* [Given records]:

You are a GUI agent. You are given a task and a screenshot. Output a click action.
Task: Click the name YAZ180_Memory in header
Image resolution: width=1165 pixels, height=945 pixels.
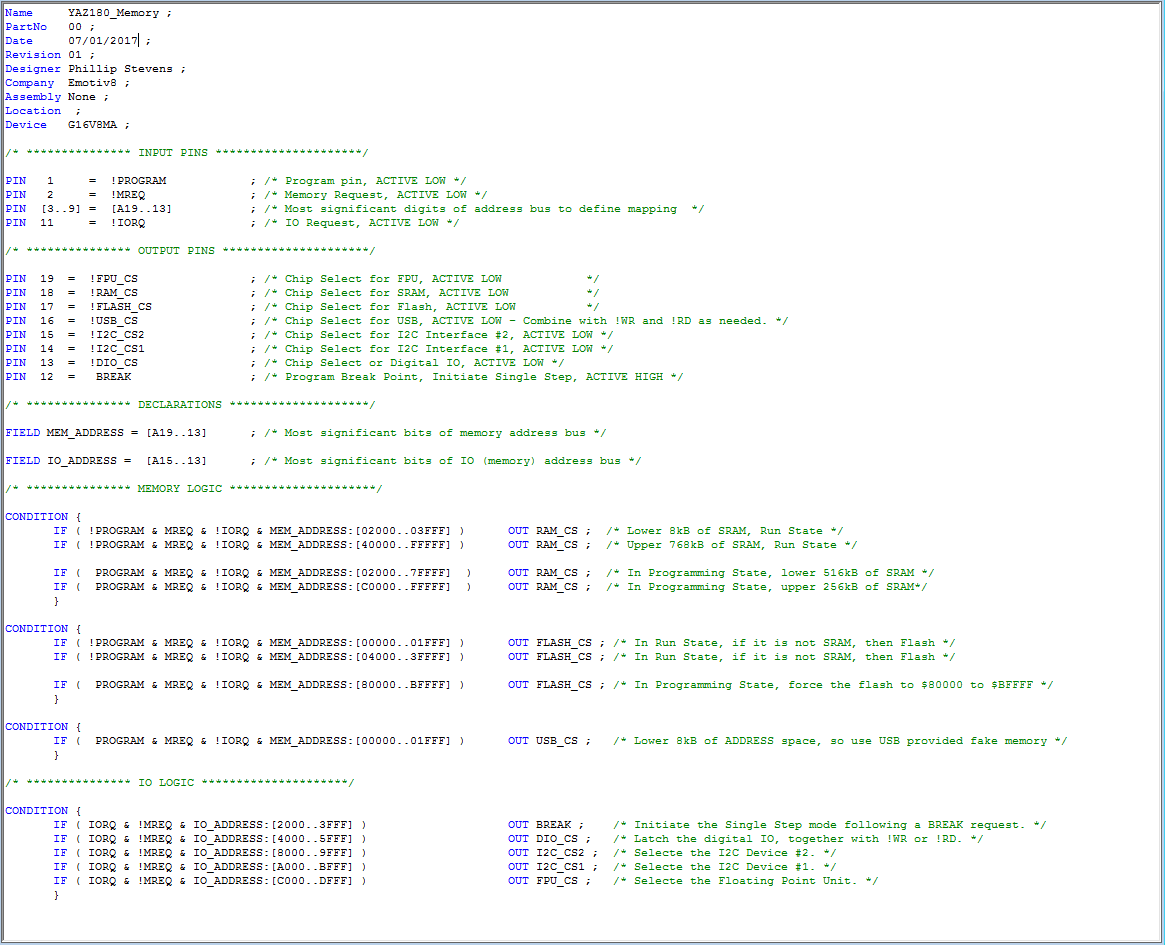coord(113,13)
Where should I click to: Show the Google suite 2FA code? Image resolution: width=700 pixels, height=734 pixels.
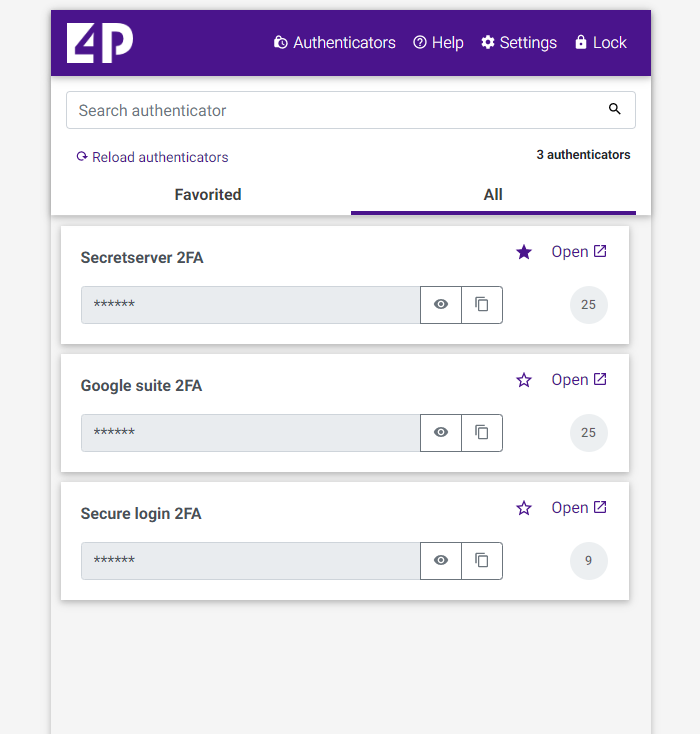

* [Work item]: In the records above, find the line containing "Task: Click the name YAZ180_Memory in header", then please restate it and each line after it word for word, pictures excluded.

* [Answer to this task]:
Task: Click the name YAZ180_Memory in header
Image resolution: width=1165 pixels, height=945 pixels.
coord(113,13)
Where should I click to: Show the Google suite 2FA code? Image resolution: width=700 pixels, height=734 pixels.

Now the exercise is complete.